The problem: Those lines of the following listing which contain the string "computer" should be returned.

START Input for this task

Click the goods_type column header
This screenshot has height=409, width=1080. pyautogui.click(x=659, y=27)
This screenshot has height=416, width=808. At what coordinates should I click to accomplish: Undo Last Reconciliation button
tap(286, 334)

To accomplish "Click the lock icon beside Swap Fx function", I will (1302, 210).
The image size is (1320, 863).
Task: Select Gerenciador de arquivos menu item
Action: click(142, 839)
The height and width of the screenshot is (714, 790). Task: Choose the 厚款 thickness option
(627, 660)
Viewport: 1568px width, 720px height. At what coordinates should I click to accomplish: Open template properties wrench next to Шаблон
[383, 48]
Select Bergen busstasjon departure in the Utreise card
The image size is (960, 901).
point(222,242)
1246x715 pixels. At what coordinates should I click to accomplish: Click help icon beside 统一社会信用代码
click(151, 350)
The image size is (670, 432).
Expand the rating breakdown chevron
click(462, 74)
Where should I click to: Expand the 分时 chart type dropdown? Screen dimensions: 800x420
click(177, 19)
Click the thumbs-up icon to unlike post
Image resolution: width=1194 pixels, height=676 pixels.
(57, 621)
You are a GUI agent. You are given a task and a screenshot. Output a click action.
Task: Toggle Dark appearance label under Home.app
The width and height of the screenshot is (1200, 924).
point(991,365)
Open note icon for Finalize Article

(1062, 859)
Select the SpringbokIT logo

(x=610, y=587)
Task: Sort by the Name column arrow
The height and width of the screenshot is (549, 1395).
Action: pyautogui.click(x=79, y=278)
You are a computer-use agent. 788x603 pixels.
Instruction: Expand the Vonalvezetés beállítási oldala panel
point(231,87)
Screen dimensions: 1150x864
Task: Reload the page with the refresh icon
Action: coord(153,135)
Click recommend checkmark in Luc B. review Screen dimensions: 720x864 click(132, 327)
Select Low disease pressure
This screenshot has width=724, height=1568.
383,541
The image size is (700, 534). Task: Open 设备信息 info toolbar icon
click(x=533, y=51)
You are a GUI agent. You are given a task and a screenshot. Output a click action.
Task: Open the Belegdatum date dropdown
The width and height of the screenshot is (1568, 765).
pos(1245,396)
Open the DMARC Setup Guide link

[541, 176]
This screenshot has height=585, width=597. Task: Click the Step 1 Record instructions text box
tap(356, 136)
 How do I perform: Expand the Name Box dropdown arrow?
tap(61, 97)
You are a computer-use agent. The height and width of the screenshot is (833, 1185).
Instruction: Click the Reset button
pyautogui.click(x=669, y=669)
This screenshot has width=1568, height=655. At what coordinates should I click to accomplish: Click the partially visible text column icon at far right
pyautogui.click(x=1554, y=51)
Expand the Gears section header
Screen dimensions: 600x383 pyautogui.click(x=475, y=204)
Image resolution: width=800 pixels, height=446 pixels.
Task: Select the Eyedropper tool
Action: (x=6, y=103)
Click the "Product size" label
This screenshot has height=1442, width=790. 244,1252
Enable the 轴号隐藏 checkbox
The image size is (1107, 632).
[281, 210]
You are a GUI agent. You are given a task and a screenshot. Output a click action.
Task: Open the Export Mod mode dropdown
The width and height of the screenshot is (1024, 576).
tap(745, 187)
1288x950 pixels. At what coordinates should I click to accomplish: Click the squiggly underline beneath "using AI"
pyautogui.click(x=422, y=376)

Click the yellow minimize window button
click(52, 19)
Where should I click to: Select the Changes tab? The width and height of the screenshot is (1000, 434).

END Input for this task

Task answer:
You are a computer-use agent. 788x603 pixels.
You are a computer-use agent. The height and width of the screenshot is (833, 1185).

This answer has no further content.